Tödlicher Unfall in Indien Vier Menschen ertrinken bei Selfie-Versuch

In Indien wollte eine Familie offenbar Selfie-Aufnahmen in hüfthohem Wasser machen. Dabei rutschte ein Jugendlicher aus - und riss seine Begleiter mit sich.


Bei Selfie-Aufnahmen in einem Fluss sind in Indien vier Menschen ertrunken. Wie die Polizei im südlichen Bundesstaat Tamil Nadu am Montag mitteilte, wollten sechs Menschen am Sonntag in hüfthohem Wasser Selbstporträts machen, als eine Person plötzlich in eine Absenkung im Flussbett trat, ausrutschte und ihre Begleiter mit sich riss.

Laut der Zeitung "The Hindu" wollten sechs Familienangehörige händchenhaltend ein Selfie im Wasser machen, darunter auch ein frisch verheiratetes Ehepaar. Der Mann überlebte den Angaben zufolge und konnte seine Schwester retten. Für seine Ehefrau und drei Jugendliche kam jedoch jede Hilfe zu spät. Einer der Jugendlichen war laut der Zeitung derjenige, der ausgerutscht war.

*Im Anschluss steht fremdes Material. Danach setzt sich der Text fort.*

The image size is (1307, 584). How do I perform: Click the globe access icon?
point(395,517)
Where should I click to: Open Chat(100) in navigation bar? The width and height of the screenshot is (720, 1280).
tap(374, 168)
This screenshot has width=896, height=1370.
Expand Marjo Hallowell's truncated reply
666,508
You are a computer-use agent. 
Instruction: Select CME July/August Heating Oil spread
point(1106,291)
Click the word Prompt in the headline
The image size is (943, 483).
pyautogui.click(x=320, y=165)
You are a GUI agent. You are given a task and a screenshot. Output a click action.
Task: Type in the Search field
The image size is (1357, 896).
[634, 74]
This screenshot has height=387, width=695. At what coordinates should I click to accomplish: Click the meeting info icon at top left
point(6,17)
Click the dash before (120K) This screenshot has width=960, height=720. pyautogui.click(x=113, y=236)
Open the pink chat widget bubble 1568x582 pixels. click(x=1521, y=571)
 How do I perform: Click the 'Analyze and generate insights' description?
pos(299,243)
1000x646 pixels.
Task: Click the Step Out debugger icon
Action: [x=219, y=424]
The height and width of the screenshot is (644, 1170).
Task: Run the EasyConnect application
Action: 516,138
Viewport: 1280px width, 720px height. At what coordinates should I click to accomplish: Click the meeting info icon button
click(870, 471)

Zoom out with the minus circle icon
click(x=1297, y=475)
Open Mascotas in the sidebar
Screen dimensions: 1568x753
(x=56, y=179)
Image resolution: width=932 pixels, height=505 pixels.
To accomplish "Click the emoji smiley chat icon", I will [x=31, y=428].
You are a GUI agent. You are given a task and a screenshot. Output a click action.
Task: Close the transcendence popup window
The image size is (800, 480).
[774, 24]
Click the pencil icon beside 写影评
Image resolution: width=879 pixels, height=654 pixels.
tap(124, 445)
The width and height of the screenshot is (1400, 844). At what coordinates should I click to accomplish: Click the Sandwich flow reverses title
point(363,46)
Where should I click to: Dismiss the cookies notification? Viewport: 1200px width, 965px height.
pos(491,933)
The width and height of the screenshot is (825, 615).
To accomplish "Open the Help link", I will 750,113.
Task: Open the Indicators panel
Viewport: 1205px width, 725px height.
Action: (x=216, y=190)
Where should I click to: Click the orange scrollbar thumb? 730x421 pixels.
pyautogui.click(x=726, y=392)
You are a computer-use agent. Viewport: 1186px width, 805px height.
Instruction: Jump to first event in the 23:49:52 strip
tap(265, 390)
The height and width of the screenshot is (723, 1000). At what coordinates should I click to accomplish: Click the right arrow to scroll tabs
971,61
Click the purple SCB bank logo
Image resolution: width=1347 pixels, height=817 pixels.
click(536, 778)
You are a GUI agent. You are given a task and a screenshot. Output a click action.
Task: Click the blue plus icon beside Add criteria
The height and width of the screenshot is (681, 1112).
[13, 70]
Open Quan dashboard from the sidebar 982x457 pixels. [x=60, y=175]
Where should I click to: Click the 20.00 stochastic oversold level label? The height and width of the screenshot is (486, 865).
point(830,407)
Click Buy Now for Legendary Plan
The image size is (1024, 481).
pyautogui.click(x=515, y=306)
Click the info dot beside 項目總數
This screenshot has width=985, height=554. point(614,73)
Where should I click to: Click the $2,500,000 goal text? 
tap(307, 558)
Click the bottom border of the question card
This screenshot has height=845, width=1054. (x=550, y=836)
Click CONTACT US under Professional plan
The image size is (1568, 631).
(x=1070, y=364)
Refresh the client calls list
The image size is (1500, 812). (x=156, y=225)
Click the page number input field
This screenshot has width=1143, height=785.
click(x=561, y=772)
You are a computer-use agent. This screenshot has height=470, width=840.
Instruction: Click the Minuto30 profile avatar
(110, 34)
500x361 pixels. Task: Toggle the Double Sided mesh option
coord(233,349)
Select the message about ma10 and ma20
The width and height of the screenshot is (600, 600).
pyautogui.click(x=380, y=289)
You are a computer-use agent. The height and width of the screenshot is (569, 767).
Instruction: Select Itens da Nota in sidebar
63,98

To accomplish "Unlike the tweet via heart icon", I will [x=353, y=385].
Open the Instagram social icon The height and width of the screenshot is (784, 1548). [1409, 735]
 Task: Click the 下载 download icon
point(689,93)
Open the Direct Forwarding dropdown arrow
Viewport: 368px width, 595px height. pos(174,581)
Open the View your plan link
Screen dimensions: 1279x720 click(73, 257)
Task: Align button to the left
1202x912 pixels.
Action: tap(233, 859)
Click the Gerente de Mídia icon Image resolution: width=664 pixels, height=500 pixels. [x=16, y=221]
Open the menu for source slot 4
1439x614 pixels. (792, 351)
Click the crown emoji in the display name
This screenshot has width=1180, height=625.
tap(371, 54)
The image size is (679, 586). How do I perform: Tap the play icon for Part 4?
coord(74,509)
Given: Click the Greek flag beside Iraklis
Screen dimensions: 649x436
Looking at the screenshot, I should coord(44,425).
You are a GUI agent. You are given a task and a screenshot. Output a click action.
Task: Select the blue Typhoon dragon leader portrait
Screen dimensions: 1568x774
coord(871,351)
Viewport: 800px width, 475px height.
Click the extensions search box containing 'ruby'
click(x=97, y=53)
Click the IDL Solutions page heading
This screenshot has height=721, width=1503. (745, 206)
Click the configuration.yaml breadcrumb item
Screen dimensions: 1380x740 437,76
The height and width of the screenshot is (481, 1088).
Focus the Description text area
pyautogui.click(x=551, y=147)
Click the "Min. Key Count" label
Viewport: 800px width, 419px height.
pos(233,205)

In Indien kommt es häufiger zu derartigen Vorfällen. Laut der indischen Fachzeitschrift "Journal of Family Medicine and Primary Care" starben zwischen Oktober 2011 und November 2017 weltweit mindestens 259 Menschen bei Selfie-Aufnahmen. An der Spitze der Statistik steht demnach Indien, gefolgt von Russland, den USA und Pakistan.

Die indischen Behörden sind aufgrund der Todesfälle bei Selfie-Aufnahmen alarmiert und richteten Zonen ein, in denen solche Fotoaufnahmen verboten sind - 16 allein in Mumbai, der größten Stadt des Landes.